-- Prompt --
Copy the lines below word for word, skipping any image.

-- Source information --
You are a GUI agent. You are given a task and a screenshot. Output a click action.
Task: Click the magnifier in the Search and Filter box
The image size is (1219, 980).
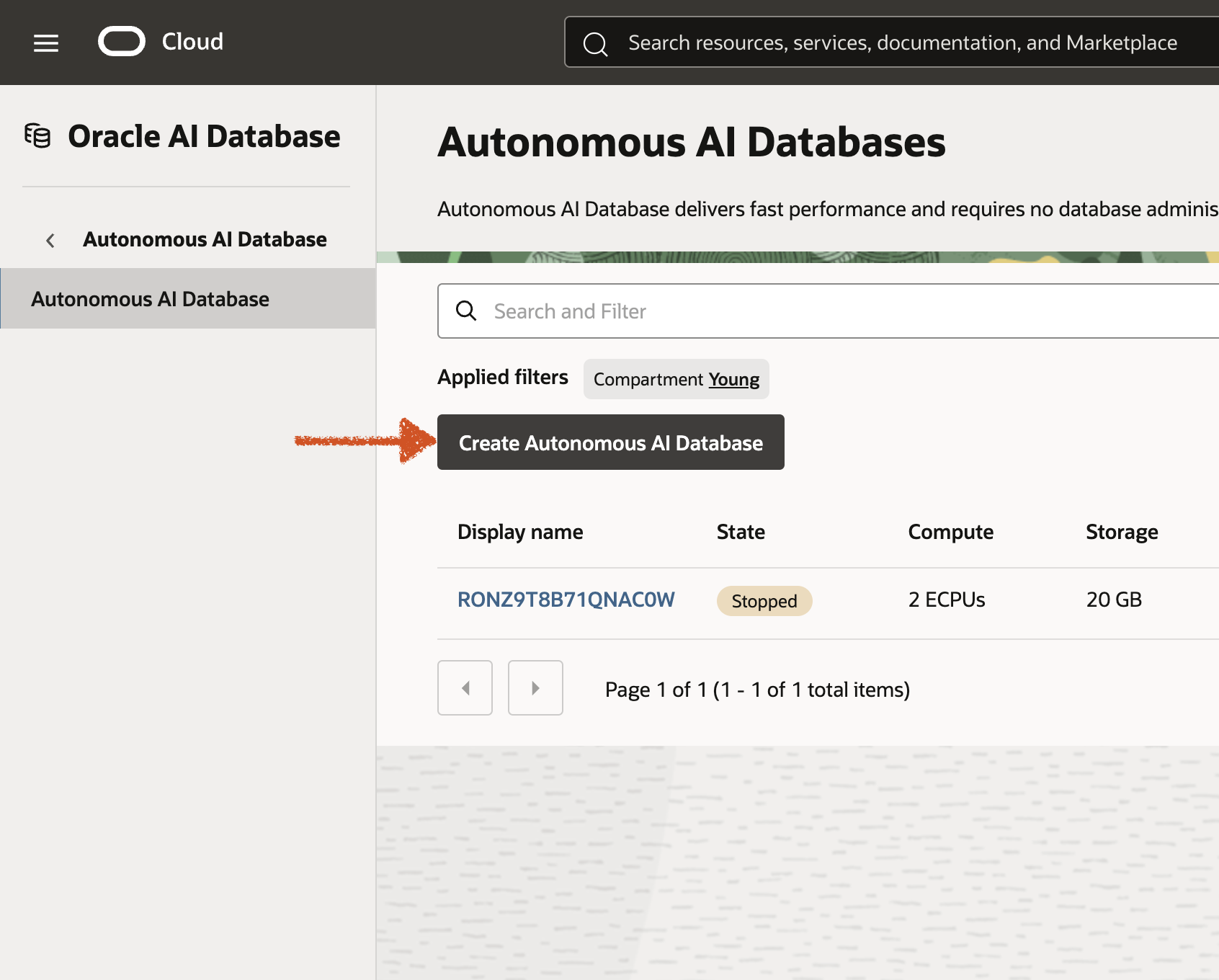coord(466,311)
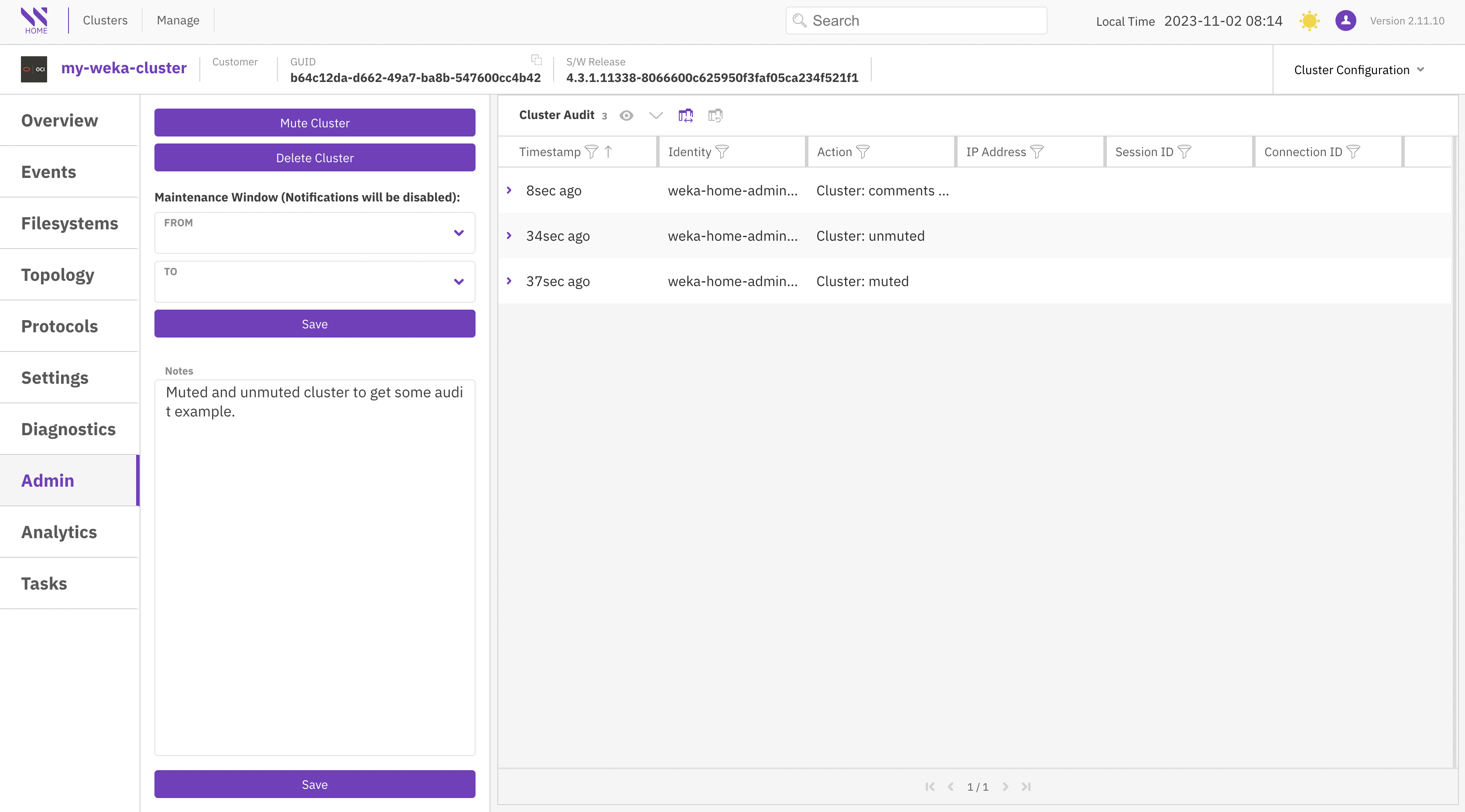
Task: Toggle the light/dark theme sun icon
Action: (x=1309, y=21)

-- Response to the task --
You are a GUI agent. You are given a task and a screenshot. Output a click action.
Task: Click the magnifier in the Search and Filter box
The image size is (1219, 980).
coord(466,311)
Task: Toggle the light/dark theme sun icon
Action: (x=1309, y=21)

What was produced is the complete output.